- Records from a dataset:
########################################
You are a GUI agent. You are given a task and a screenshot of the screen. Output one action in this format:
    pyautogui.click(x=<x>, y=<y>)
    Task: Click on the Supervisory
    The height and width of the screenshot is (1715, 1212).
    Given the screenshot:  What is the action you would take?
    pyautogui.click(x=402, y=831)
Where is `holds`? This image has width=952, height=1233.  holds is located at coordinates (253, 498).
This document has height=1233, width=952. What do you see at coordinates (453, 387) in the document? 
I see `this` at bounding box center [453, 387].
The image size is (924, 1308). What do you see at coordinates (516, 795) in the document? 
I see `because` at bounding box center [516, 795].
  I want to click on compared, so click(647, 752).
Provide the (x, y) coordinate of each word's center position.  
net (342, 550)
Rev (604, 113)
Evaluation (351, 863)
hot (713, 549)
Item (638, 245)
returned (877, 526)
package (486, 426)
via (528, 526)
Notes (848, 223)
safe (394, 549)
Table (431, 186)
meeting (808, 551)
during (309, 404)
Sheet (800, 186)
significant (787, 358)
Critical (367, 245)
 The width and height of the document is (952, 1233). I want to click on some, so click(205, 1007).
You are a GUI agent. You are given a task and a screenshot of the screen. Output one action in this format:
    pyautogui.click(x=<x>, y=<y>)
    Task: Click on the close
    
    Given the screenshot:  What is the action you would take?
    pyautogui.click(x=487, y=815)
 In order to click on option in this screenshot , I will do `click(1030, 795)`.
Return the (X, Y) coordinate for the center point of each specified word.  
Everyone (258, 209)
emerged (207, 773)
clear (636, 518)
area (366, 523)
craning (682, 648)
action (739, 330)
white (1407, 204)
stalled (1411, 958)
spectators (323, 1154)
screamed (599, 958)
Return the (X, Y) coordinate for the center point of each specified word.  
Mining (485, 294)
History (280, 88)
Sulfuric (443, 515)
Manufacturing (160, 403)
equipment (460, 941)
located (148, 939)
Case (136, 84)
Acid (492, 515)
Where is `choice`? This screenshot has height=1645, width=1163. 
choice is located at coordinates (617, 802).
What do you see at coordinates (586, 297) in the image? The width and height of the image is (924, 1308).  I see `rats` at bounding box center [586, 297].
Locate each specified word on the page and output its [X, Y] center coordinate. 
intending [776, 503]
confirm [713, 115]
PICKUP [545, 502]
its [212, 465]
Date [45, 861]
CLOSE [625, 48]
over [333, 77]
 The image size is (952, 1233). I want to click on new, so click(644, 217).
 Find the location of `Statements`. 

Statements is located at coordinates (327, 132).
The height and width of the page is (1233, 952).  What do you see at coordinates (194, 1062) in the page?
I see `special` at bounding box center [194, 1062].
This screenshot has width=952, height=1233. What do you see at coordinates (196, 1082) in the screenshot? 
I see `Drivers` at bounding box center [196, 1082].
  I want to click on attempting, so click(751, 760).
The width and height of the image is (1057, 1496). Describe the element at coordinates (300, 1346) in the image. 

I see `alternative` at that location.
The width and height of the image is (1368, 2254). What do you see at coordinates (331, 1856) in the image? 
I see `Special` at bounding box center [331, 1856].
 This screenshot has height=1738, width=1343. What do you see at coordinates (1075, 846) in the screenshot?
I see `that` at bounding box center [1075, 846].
########################################
- Written instruction:
Copy out all of the rows above again, line for line, without changing anything.

- Task solution:
You are a GUI agent. You are given a task and a screenshot of the screen. Output one action in this format:
    pyautogui.click(x=<x>, y=<y>)
    Task: Click on the Supervisory
    The height and width of the screenshot is (1715, 1212).
    Given the screenshot:  What is the action you would take?
    pyautogui.click(x=402, y=831)
Where is `holds`? This image has width=952, height=1233.  holds is located at coordinates (253, 498).
This document has height=1233, width=952. What do you see at coordinates (453, 387) in the document? 
I see `this` at bounding box center [453, 387].
The image size is (924, 1308). What do you see at coordinates (516, 795) in the document? 
I see `because` at bounding box center [516, 795].
  I want to click on compared, so click(647, 752).
Provide the (x, y) coordinate of each word's center position.  
net (342, 550)
Rev (604, 113)
Evaluation (351, 863)
hot (713, 549)
Item (638, 245)
returned (877, 526)
package (486, 426)
via (528, 526)
Notes (848, 223)
safe (394, 549)
Table (431, 186)
meeting (808, 551)
during (309, 404)
Sheet (800, 186)
significant (787, 358)
Critical (367, 245)
 The width and height of the document is (952, 1233). I want to click on some, so click(205, 1007).
You are a GUI agent. You are given a task and a screenshot of the screen. Output one action in this format:
    pyautogui.click(x=<x>, y=<y>)
    Task: Click on the close
    
    Given the screenshot:  What is the action you would take?
    pyautogui.click(x=487, y=815)
 In order to click on option in this screenshot , I will do `click(1030, 795)`.
Return the (X, Y) coordinate for the center point of each specified word.  
Everyone (258, 209)
emerged (207, 773)
clear (636, 518)
area (366, 523)
craning (682, 648)
action (739, 330)
white (1407, 204)
stalled (1411, 958)
spectators (323, 1154)
screamed (599, 958)
Return the (X, Y) coordinate for the center point of each specified word.  
Mining (485, 294)
History (280, 88)
Sulfuric (443, 515)
Manufacturing (160, 403)
equipment (460, 941)
located (148, 939)
Case (136, 84)
Acid (492, 515)
Where is `choice`? This screenshot has height=1645, width=1163. 
choice is located at coordinates (617, 802).
What do you see at coordinates (586, 297) in the image? The width and height of the image is (924, 1308).  I see `rats` at bounding box center [586, 297].
Locate each specified word on the page and output its [X, Y] center coordinate. 
intending [776, 503]
confirm [713, 115]
PICKUP [545, 502]
its [212, 465]
Date [45, 861]
CLOSE [625, 48]
over [333, 77]
 The image size is (952, 1233). I want to click on new, so click(644, 217).
 Find the location of `Statements`. 

Statements is located at coordinates (327, 132).
The height and width of the page is (1233, 952).  What do you see at coordinates (194, 1062) in the page?
I see `special` at bounding box center [194, 1062].
This screenshot has width=952, height=1233. What do you see at coordinates (196, 1082) in the screenshot? 
I see `Drivers` at bounding box center [196, 1082].
  I want to click on attempting, so click(751, 760).
The width and height of the image is (1057, 1496). Describe the element at coordinates (300, 1346) in the image. 

I see `alternative` at that location.
The width and height of the image is (1368, 2254). What do you see at coordinates (331, 1856) in the image? 
I see `Special` at bounding box center [331, 1856].
 This screenshot has height=1738, width=1343. What do you see at coordinates (1075, 846) in the screenshot?
I see `that` at bounding box center [1075, 846].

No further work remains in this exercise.